→ Information given
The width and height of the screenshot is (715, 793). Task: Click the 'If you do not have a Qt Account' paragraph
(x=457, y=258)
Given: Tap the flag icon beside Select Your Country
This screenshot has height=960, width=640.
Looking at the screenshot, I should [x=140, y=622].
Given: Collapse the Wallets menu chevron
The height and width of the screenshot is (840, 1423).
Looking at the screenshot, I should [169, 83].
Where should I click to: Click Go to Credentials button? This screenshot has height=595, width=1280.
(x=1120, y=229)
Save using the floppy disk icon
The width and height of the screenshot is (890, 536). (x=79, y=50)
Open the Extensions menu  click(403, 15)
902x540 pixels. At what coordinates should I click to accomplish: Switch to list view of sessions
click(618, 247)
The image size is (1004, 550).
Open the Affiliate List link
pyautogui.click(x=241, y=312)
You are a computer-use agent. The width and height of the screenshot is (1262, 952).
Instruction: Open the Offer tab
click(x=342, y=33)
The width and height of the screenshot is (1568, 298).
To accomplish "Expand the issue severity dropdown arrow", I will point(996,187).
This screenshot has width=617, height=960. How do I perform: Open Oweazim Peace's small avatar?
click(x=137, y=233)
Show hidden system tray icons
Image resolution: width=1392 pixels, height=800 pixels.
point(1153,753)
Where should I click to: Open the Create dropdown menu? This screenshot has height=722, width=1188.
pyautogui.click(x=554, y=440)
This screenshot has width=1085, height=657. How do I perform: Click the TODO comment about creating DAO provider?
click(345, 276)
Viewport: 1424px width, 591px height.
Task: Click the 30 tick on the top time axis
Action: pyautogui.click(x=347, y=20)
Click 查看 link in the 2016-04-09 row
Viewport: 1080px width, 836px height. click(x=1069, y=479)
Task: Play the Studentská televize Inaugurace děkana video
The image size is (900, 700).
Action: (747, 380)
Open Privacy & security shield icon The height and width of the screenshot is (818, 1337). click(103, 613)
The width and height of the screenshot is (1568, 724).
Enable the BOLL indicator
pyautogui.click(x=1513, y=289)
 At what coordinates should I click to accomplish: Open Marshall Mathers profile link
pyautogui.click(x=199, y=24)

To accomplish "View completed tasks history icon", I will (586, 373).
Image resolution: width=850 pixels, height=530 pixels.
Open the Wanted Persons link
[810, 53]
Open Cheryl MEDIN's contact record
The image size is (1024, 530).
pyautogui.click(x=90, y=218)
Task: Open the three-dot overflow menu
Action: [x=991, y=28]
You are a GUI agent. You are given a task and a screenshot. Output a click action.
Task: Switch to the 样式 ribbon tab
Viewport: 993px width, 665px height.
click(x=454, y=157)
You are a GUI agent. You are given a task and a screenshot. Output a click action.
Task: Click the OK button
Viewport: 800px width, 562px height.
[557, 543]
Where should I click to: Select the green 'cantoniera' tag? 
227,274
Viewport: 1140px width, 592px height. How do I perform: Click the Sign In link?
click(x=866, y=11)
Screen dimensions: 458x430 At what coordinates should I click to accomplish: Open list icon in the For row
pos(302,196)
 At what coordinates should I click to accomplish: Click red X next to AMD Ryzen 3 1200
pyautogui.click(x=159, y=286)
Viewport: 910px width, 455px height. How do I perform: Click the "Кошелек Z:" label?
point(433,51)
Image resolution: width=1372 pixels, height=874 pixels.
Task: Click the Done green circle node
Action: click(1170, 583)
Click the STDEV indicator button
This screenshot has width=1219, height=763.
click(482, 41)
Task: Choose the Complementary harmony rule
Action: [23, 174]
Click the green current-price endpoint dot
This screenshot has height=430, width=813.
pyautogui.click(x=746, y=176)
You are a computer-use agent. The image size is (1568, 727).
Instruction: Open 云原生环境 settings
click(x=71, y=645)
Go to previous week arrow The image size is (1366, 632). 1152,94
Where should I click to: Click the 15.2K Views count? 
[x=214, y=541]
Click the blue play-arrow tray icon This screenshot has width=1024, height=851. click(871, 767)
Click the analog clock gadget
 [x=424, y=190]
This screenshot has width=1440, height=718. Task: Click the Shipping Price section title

→ Required action
Send back every record, precisely as written.

→ Response
The width and height of the screenshot is (715, 793). Task: Click the 'If you do not have a Qt Account' paragraph
(x=457, y=258)
Given: Tap the flag icon beside Select Your Country
This screenshot has height=960, width=640.
Looking at the screenshot, I should [x=140, y=622].
Given: Collapse the Wallets menu chevron
The height and width of the screenshot is (840, 1423).
Looking at the screenshot, I should [169, 83].
Where should I click to: Click Go to Credentials button? This screenshot has height=595, width=1280.
(x=1120, y=229)
Save using the floppy disk icon
The width and height of the screenshot is (890, 536). (x=79, y=50)
Open the Extensions menu  click(403, 15)
902x540 pixels. At what coordinates should I click to accomplish: Switch to list view of sessions
click(618, 247)
The image size is (1004, 550).
Open the Affiliate List link
pyautogui.click(x=241, y=312)
You are a computer-use agent. The width and height of the screenshot is (1262, 952).
Instruction: Open the Offer tab
click(x=342, y=33)
The width and height of the screenshot is (1568, 298).
To accomplish "Expand the issue severity dropdown arrow", I will point(996,187).
This screenshot has width=617, height=960. How do I perform: Open Oweazim Peace's small avatar?
click(x=137, y=233)
Show hidden system tray icons
Image resolution: width=1392 pixels, height=800 pixels.
point(1153,753)
Where should I click to: Open the Create dropdown menu? This screenshot has height=722, width=1188.
pyautogui.click(x=554, y=440)
This screenshot has width=1085, height=657. How do I perform: Click the TODO comment about creating DAO provider?
click(345, 276)
Viewport: 1424px width, 591px height.
Task: Click the 30 tick on the top time axis
Action: pyautogui.click(x=347, y=20)
Click 查看 link in the 2016-04-09 row
Viewport: 1080px width, 836px height. click(x=1069, y=479)
Task: Play the Studentská televize Inaugurace děkana video
The image size is (900, 700).
Action: (747, 380)
Open Privacy & security shield icon The height and width of the screenshot is (818, 1337). click(103, 613)
The width and height of the screenshot is (1568, 724).
Enable the BOLL indicator
pyautogui.click(x=1513, y=289)
 At what coordinates should I click to accomplish: Open Marshall Mathers profile link
pyautogui.click(x=199, y=24)

To accomplish "View completed tasks history icon", I will (586, 373).
Image resolution: width=850 pixels, height=530 pixels.
Open the Wanted Persons link
[810, 53]
Open Cheryl MEDIN's contact record
The image size is (1024, 530).
pyautogui.click(x=90, y=218)
Task: Open the three-dot overflow menu
Action: [x=991, y=28]
You are a GUI agent. You are given a task and a screenshot. Output a click action.
Task: Switch to the 样式 ribbon tab
Viewport: 993px width, 665px height.
click(x=454, y=157)
You are a GUI agent. You are given a task and a screenshot. Output a click action.
Task: Click the OK button
Viewport: 800px width, 562px height.
[557, 543]
Where should I click to: Select the green 'cantoniera' tag? 
227,274
Viewport: 1140px width, 592px height. How do I perform: Click the Sign In link?
click(x=866, y=11)
Screen dimensions: 458x430 At what coordinates should I click to accomplish: Open list icon in the For row
pos(302,196)
 At what coordinates should I click to accomplish: Click red X next to AMD Ryzen 3 1200
pyautogui.click(x=159, y=286)
Viewport: 910px width, 455px height. How do I perform: Click the "Кошелек Z:" label?
point(433,51)
Image resolution: width=1372 pixels, height=874 pixels.
Task: Click the Done green circle node
Action: click(1170, 583)
Click the STDEV indicator button
This screenshot has width=1219, height=763.
click(482, 41)
Task: Choose the Complementary harmony rule
Action: [23, 174]
Click the green current-price endpoint dot
This screenshot has height=430, width=813.
pyautogui.click(x=746, y=176)
You are a computer-use agent. The image size is (1568, 727).
Instruction: Open 云原生环境 settings
click(x=71, y=645)
Go to previous week arrow The image size is (1366, 632). 1152,94
Where should I click to: Click the 15.2K Views count? 
[x=214, y=541]
Click the blue play-arrow tray icon This screenshot has width=1024, height=851. click(871, 767)
Click the analog clock gadget
 [x=424, y=190]
This screenshot has width=1440, height=718. Task: Click the Shipping Price section title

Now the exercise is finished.